Le très éloquent politologue veut nous faire avaler aussi que Macky Sall est un candidat de la France et que si Wade est battu, il « ne bougera pas ». Personne ne doute de la compétence de ce dernier. Cependant, il est loin d’être convaincant cette fois-ci. Le 26 février 2012, il n’y avait que Sénégalais dans les bureaux de vote. Il en sera ainsi le 25 mars prochain. C’est de leur vote, et de leur vote seul que sortira la victoire ou la défaite du candidat Sall. Je ne crois pas non plus, un seul instant, que Wade « ne bougera pas » s’il est battu. En tout cas, s’il est battu avec un écart net et sans bavure – et il devrait l’être malgré ses énormes capacités de nuisances –, il débarrassera le plancher. Plus que bouger, il sautera. Sans doute que si l’écart est très serré, il peut bien être tenté de brouiller les cartes.

Nous avons donc intérêt à surveiller étroitement le processus qui conduit au dimanche 25 mars 2012, à aller voter en masse ce jour-là et à sécuriser notre vote jusqu’au bout. Par rapport à la candidature de Macky Sall, j’ai eu des réserves que je n’ai jamais cachées. Cependant, les résultats du premier tour ne me laissent aucun autre choix que de voter et d’appeler à voter pour lui. Je préfère de loin le risque d’une gouvernance de cinq ans avec M. Sall, au prolongement de celle de Wade même pendant six mois.

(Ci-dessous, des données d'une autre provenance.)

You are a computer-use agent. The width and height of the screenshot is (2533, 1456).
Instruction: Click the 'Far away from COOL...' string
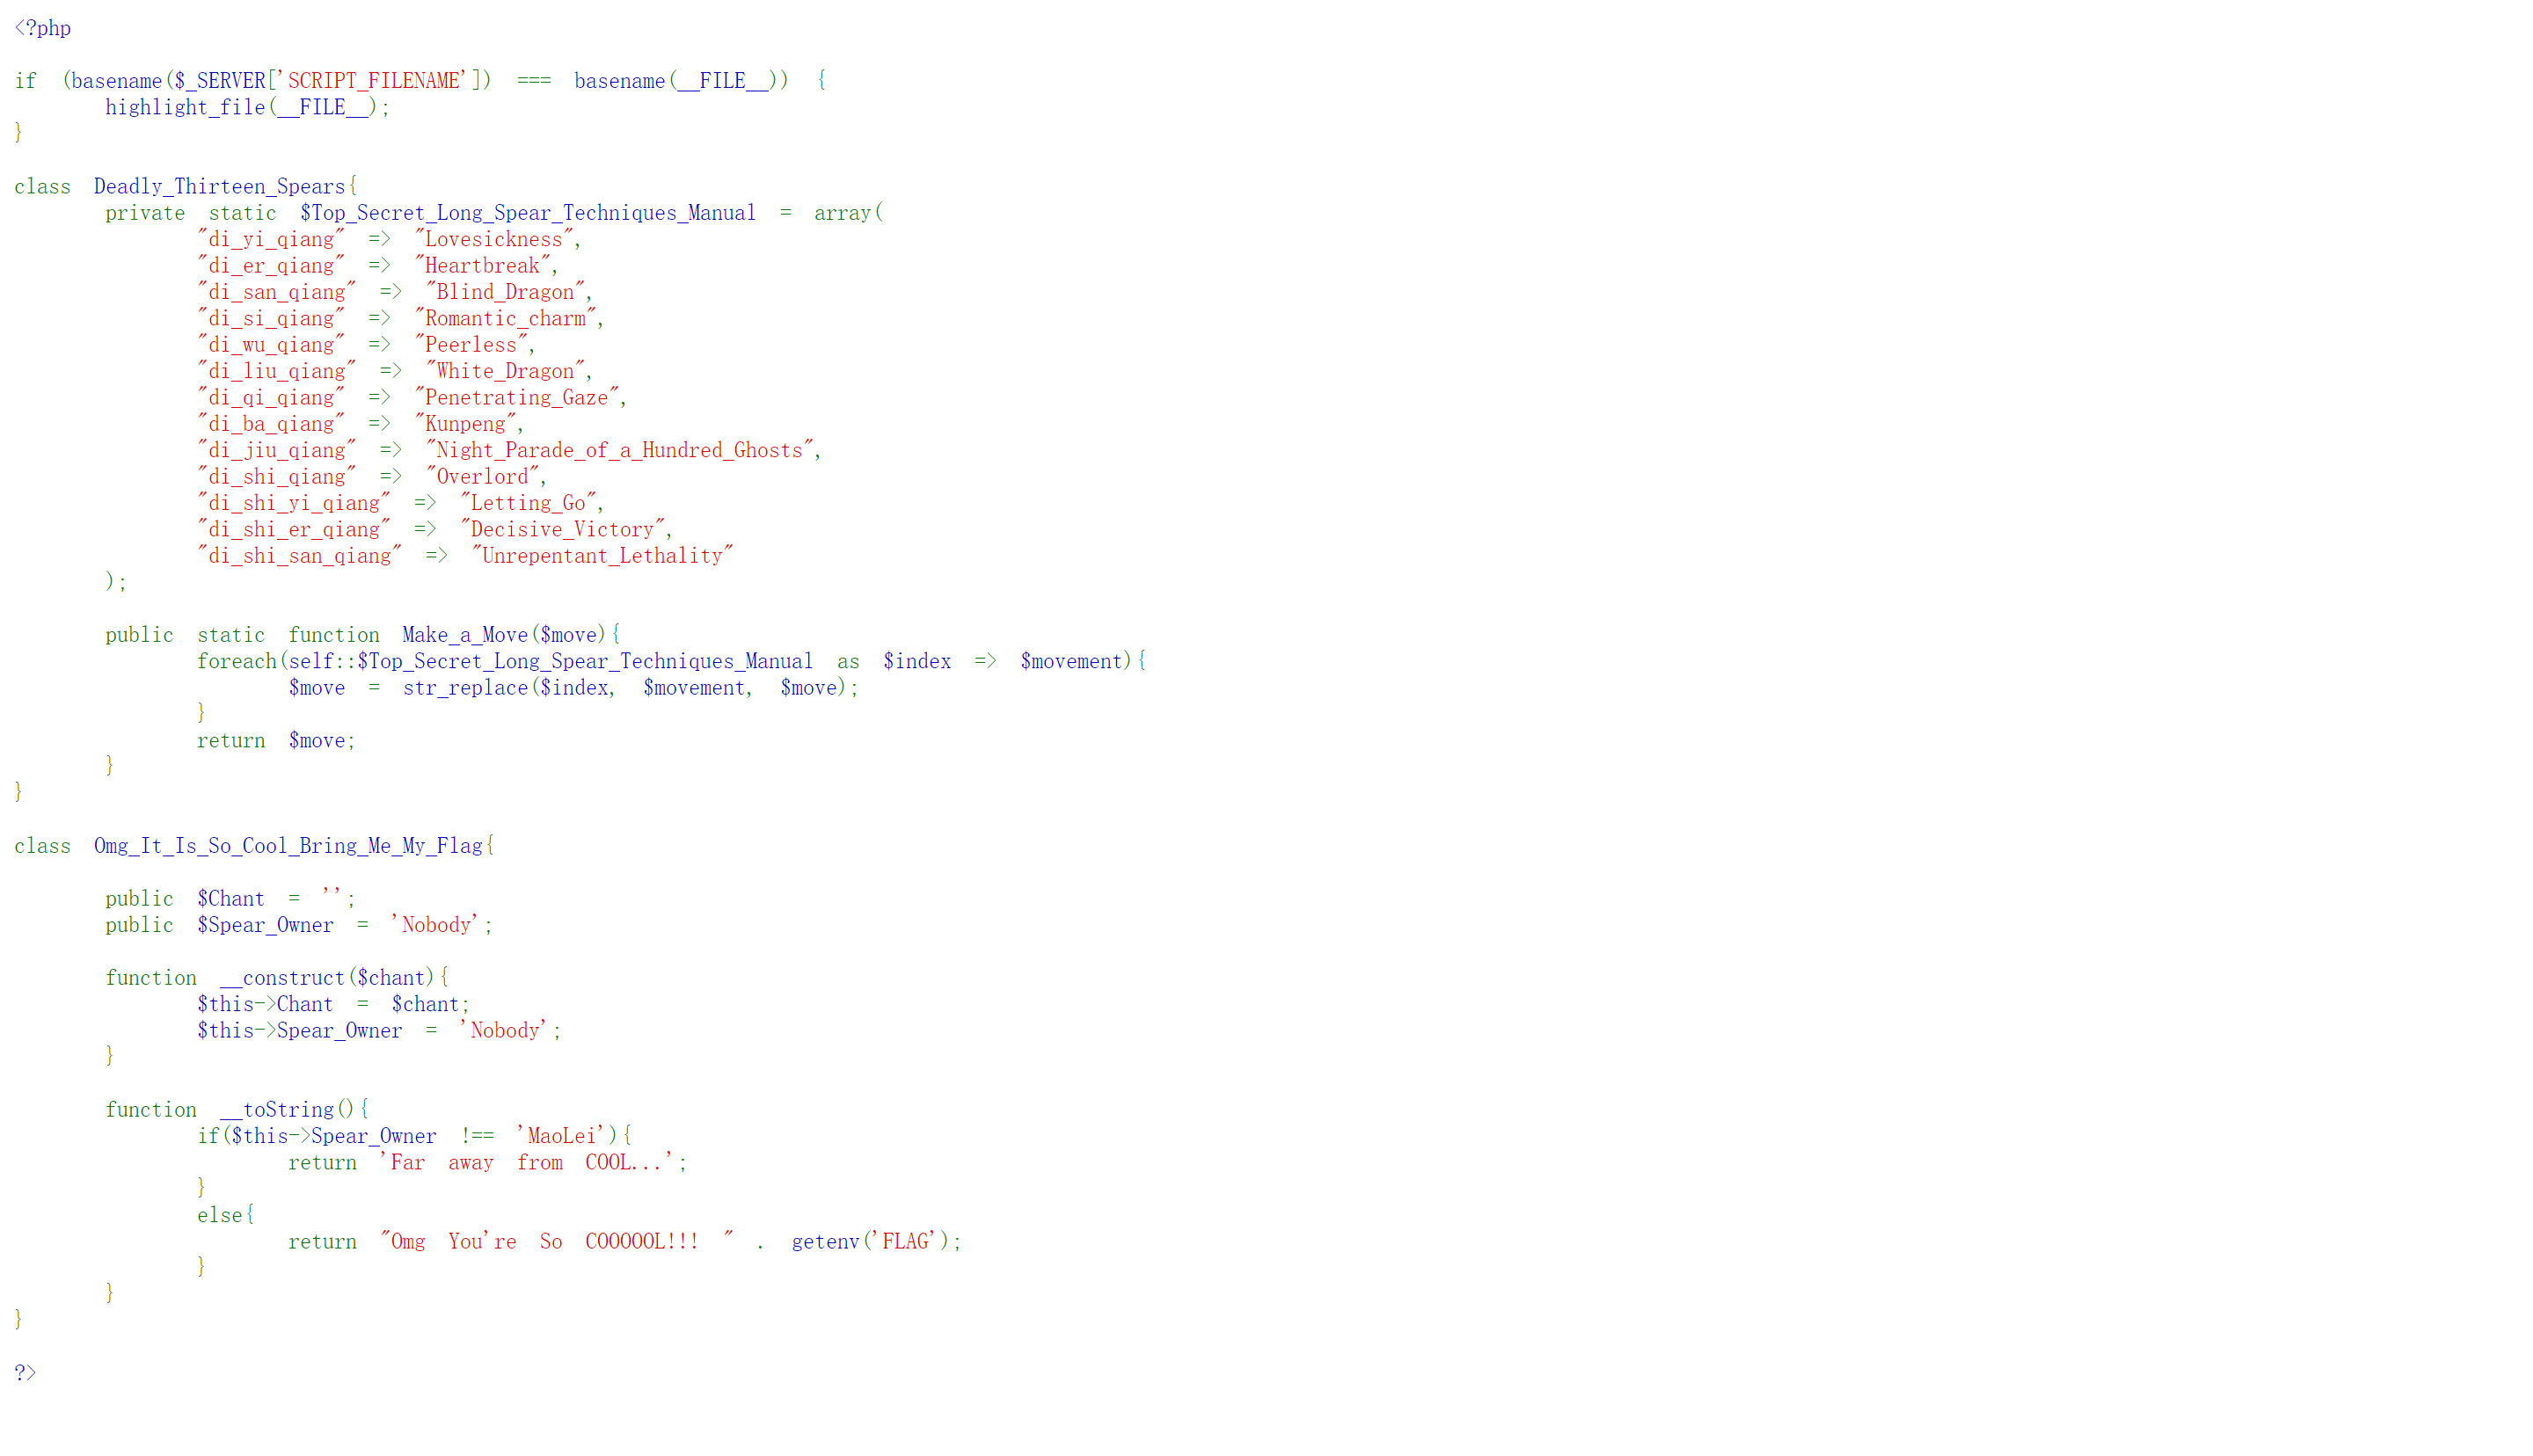click(x=528, y=1162)
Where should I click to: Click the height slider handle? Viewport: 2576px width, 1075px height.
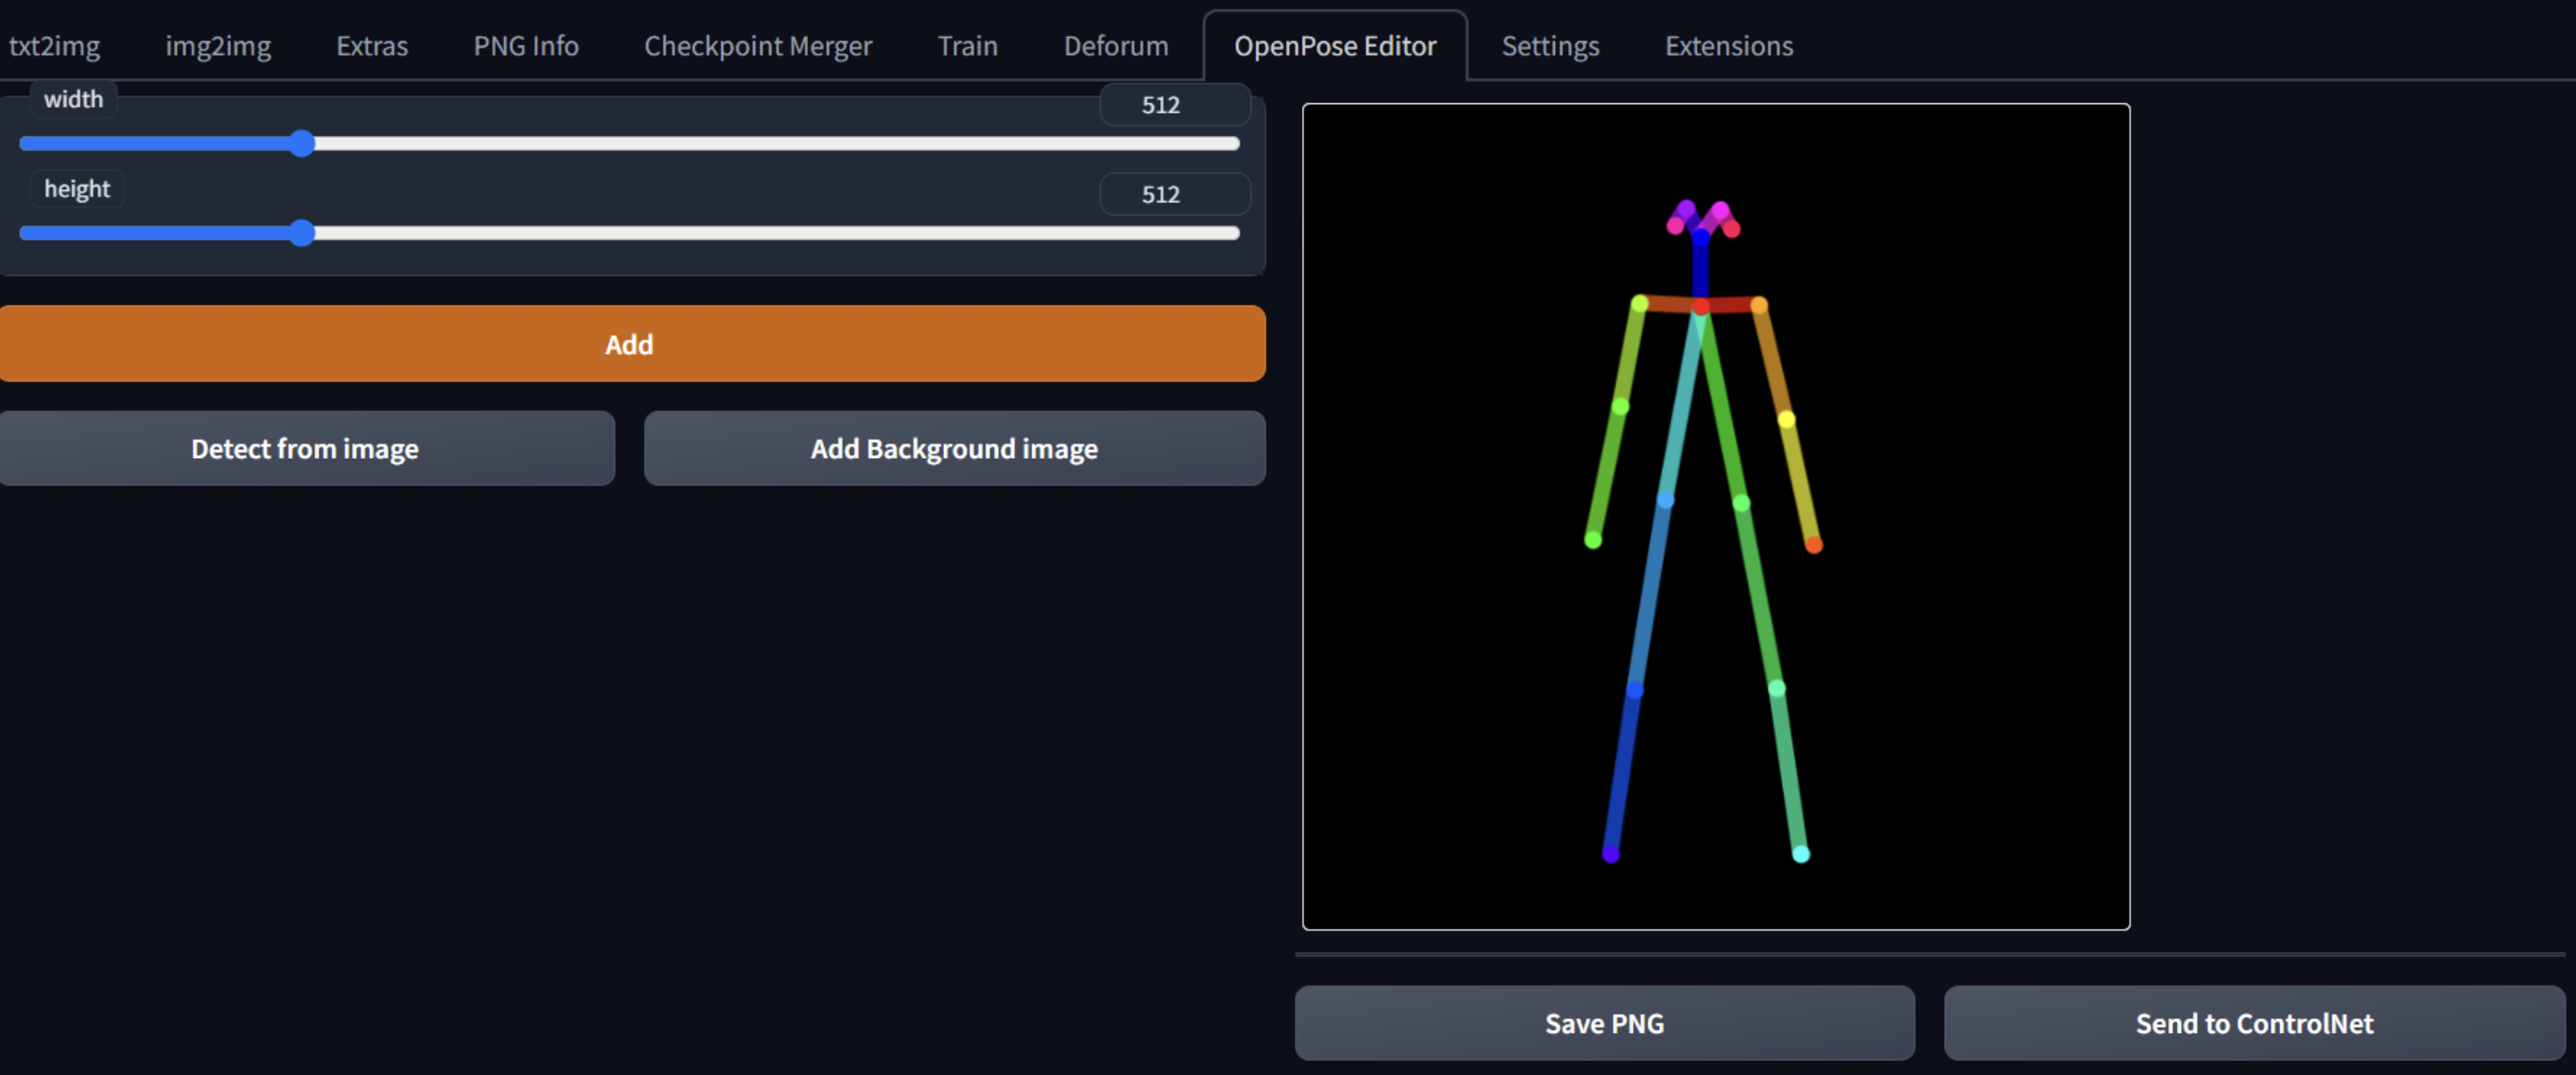302,234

Je crois que le Sénégal a changé de contexte. Même si nous avons encore des efforts à faire en matière de mobilisation et de détermination, nous n’accepterons plus d’être gouvernés comme nous l’avons été pendant douze longues années par le vieux président politicien. Accordons donc au candidat Sall un préjugé plus ou moins favorable et, le moment venu, jugeons-le sur ses premiers actes de gouvernance ! S’ils sont en adéquation avec ses engagements antérieurs, nous l’appuierons. Nous le combattrons, par contre, s’il pose un seul pas sur le chemin tortueux laissé par son prédécesseur.